Retired Dallas police detective Jim Leavelle still gets letters from strangers because of that 1963 photo of him standing next to Lee Harvey Oswald.
Handcuffed To Oswald
In the famous photo from Nov. 24, 1963, Lee Harvey Oswald, assassin of President John F. Kennedy, reacts as Dallas night club owner Jack Ruby, foreground, shoots at him a corridor of the police headquarters. At left, is Detective Jim Leavelle.Bob Jackson / AP
/ Source: The Associated Press

Retired Dallas police detective Jim Leavelle still gets letters from strangers because of that 1963 photo of him standing next to Lee Harvey Oswald.

You know — THAT photo.

"Most just want autographs," Leavelle said. "One asked what effect the Kennedy assassination had on my life.

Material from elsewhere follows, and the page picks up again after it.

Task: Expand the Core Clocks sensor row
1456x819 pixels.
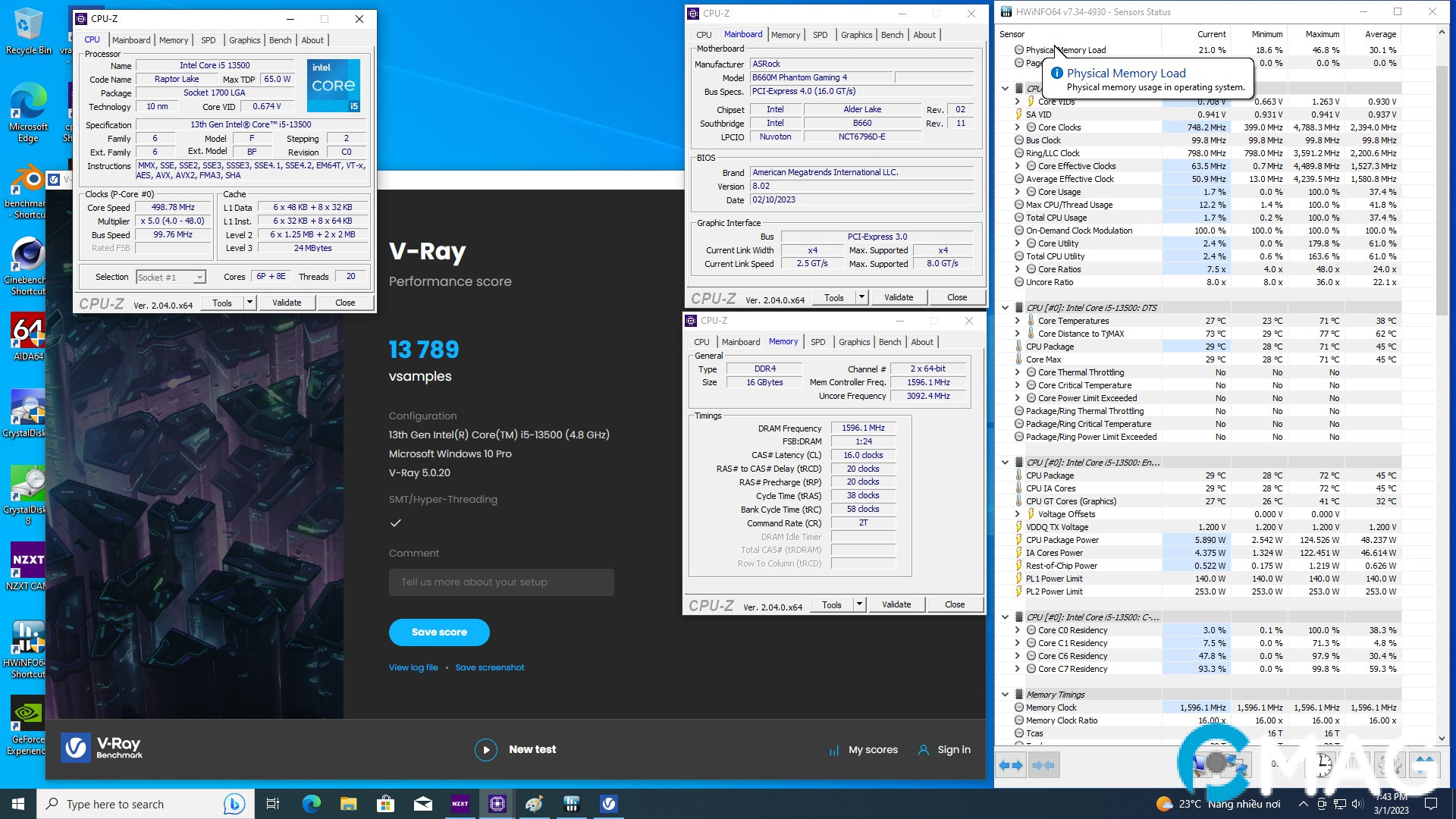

The usual."

As the nation marks the 45th anniversary Saturday of the Kennedy assassination, the 88-year-old Leavelle remains one of the investigation's most famous figures.

Standing out in his tan suit and matching Resistol cowboy hat on Nov. 24, 1963, Leavelle was handcuffed to Oswald when Jack Ruby fired his .38-caliber pistol in an attack immortalized in the famous photo from the basement of Dallas police headquarters.

Leavelle leans back, his eyebrows furrowed and face stunned. Oswald grimaces. To the right, Ruby leans in and is still pointing his gun at Kennedy's assassin.

Face known worldwide
The photo made Leavelle's face known worldwide, and began a lifetime of explaining how he ended up handcuffed to Oswald more times than he can count.

"How many hairs are on a dog's back?" Leavelle said this week after another retelling at The Sixth Floor Museum in Dallas.

The story begins the same each time: Leavelle didn't even have an assignment when Kennedy's motorcade came through Dallas.

But once word reached police headquarters that Kennedy had been shot, Leavelle made his way to the Texas School Book Depository to collect statements. He wasn't there long before hearing on a police radio that an officer had been shot in the nearby neighborhood of Oak Cliff.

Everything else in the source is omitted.